UPDATED 15:47 EDT / MAY 01 2014

Invest more in metadata to make more of your data

dna big data genetics genes codeCompanies spend millions of dollars to get an edge from the data they own. However, all too often their efforts are out of balance. Data is hoarded without a clear purpose, and not nearly enough time is invested in capturing and analyzing the data about the data: the metadata. The fact of the matter is that metadata is a valuable tool that can answer as many questions as the data itself.

Metadata is essentially the lever that amplifies the value of data. It provides context around factors including the amount of data processed, the amount of data read and written, the data’s source, destination, and algorithms used to analyze it, the number of data versions in existence, and those versions that are used most often.

As enterprises move from ad-hoc development to operationalizing data to building teams to create and maintain a continual flow of big data applications, recognizing the potential of metadata is crucial. Metadata can provide valuable business insights to constituents of a team, an organization, and a CEO so that each player can do their job better.

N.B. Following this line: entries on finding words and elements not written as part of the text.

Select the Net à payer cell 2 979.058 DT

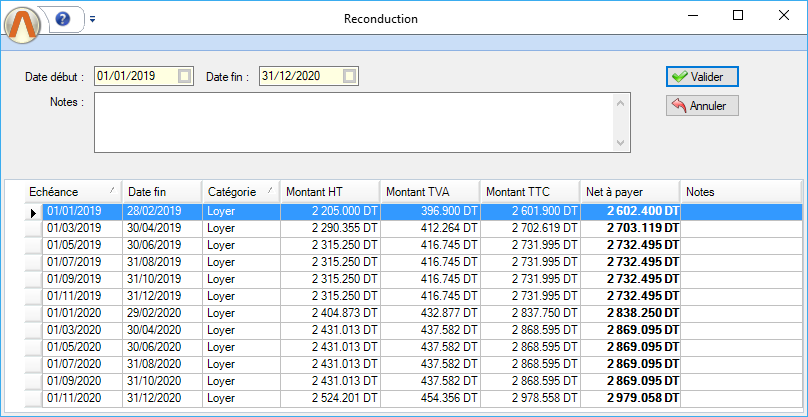630,398
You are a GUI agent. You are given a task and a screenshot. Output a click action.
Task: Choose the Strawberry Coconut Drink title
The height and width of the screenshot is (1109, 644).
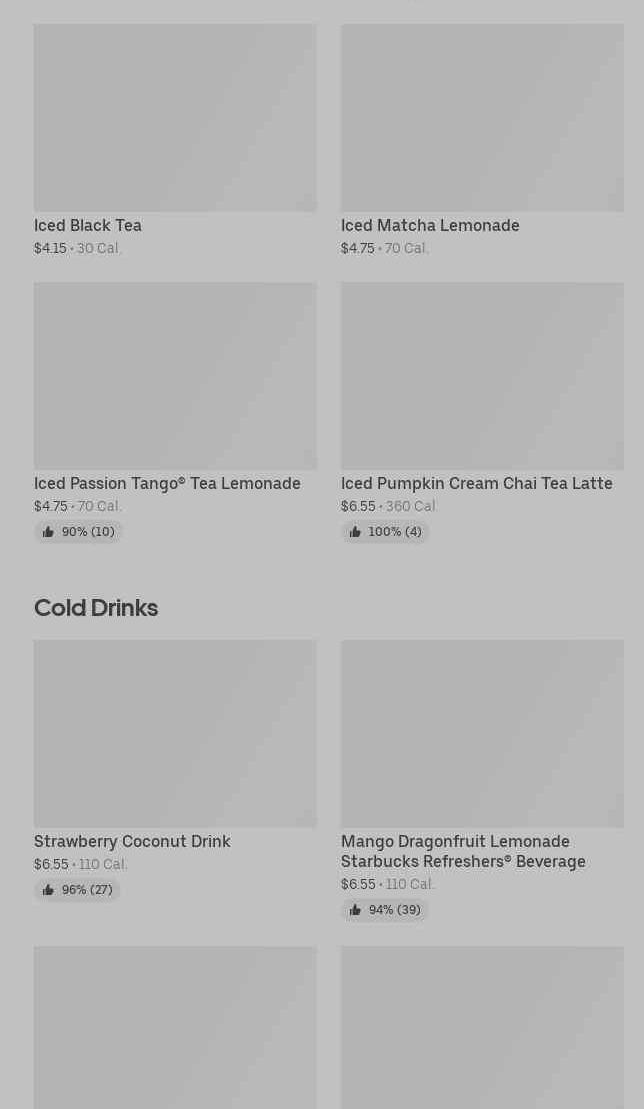coord(132,842)
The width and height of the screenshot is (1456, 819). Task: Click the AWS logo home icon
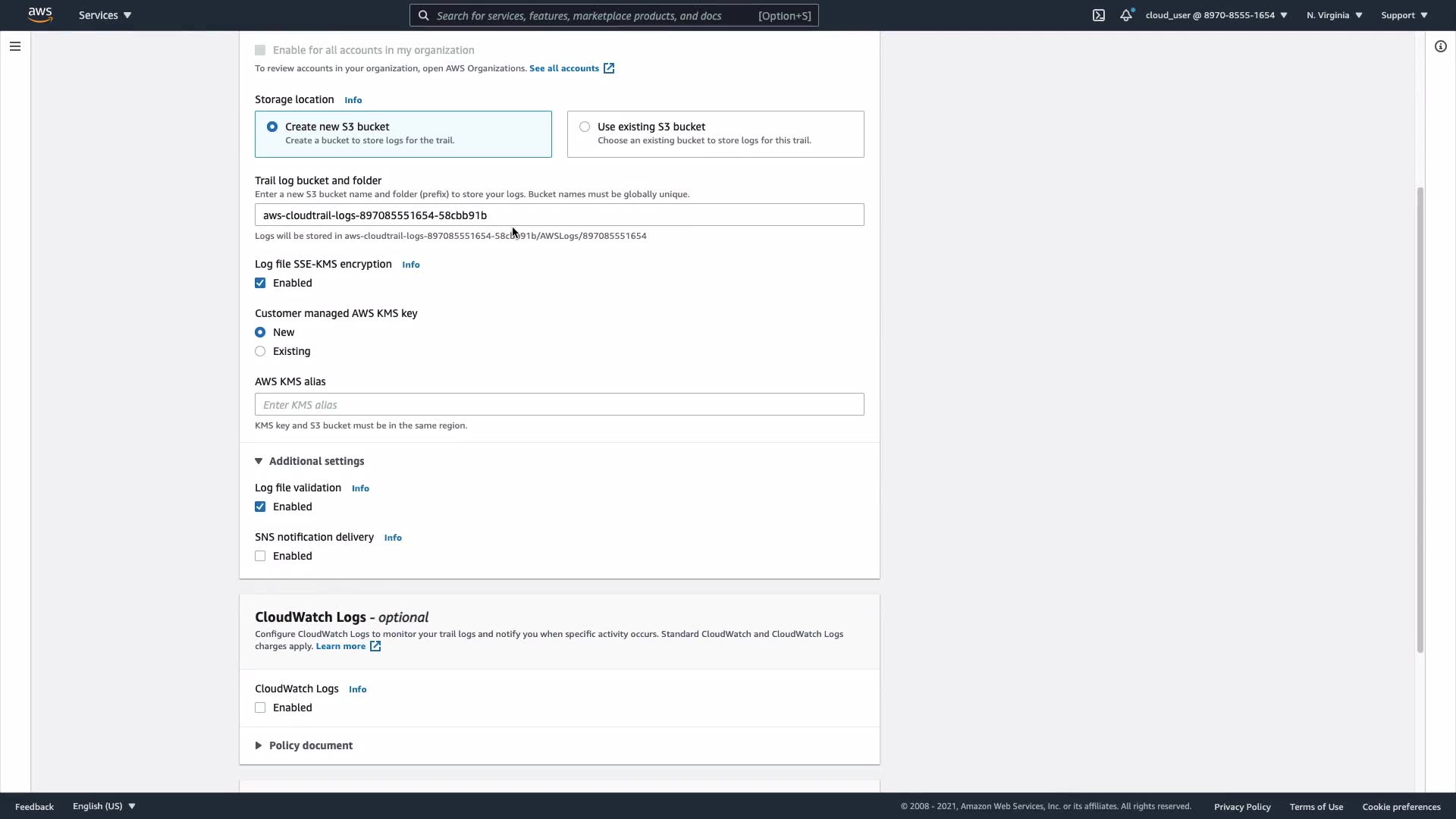(x=40, y=15)
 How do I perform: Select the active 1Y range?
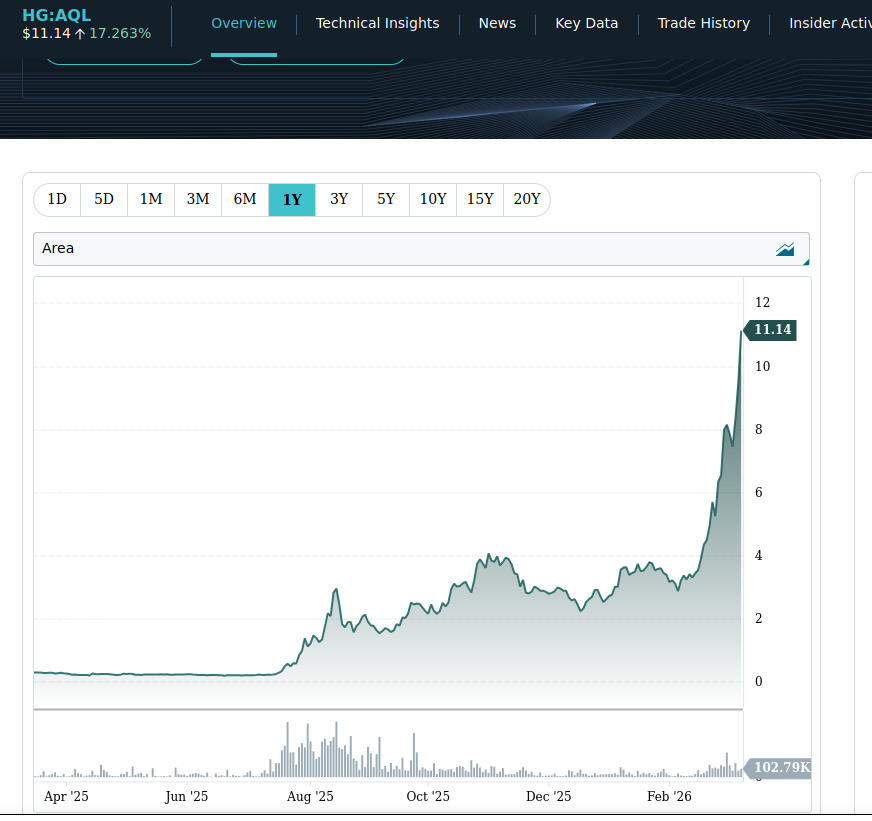[292, 200]
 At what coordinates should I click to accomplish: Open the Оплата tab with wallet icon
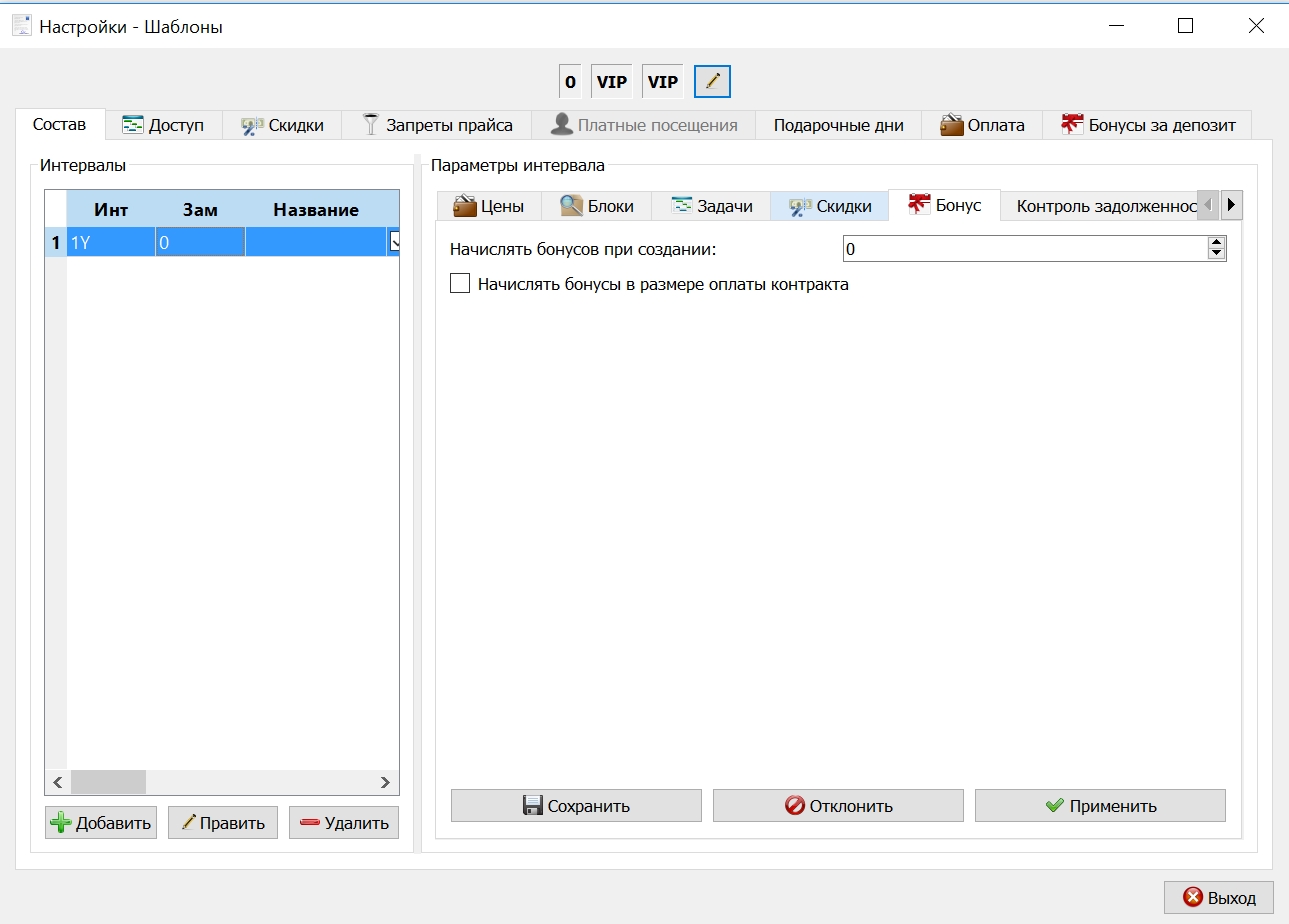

This is particularly true as metadata is often derived from the context or manner in which the data is used, shedding further light on who or what used the data and in what way the data provided value.

With a rich set of metadata, you can zoom into the details of your data or zoom out to see the bigger picture—all to gain insight into how your business is running. Whether your role is in compliance, operations, or application development, metadata is critical to leveraging your data. Anyone looking to find the business value in data can refer to real-world examples of metadata’s value, such as those described below, and consider how to collect and exploit it in their own organizations.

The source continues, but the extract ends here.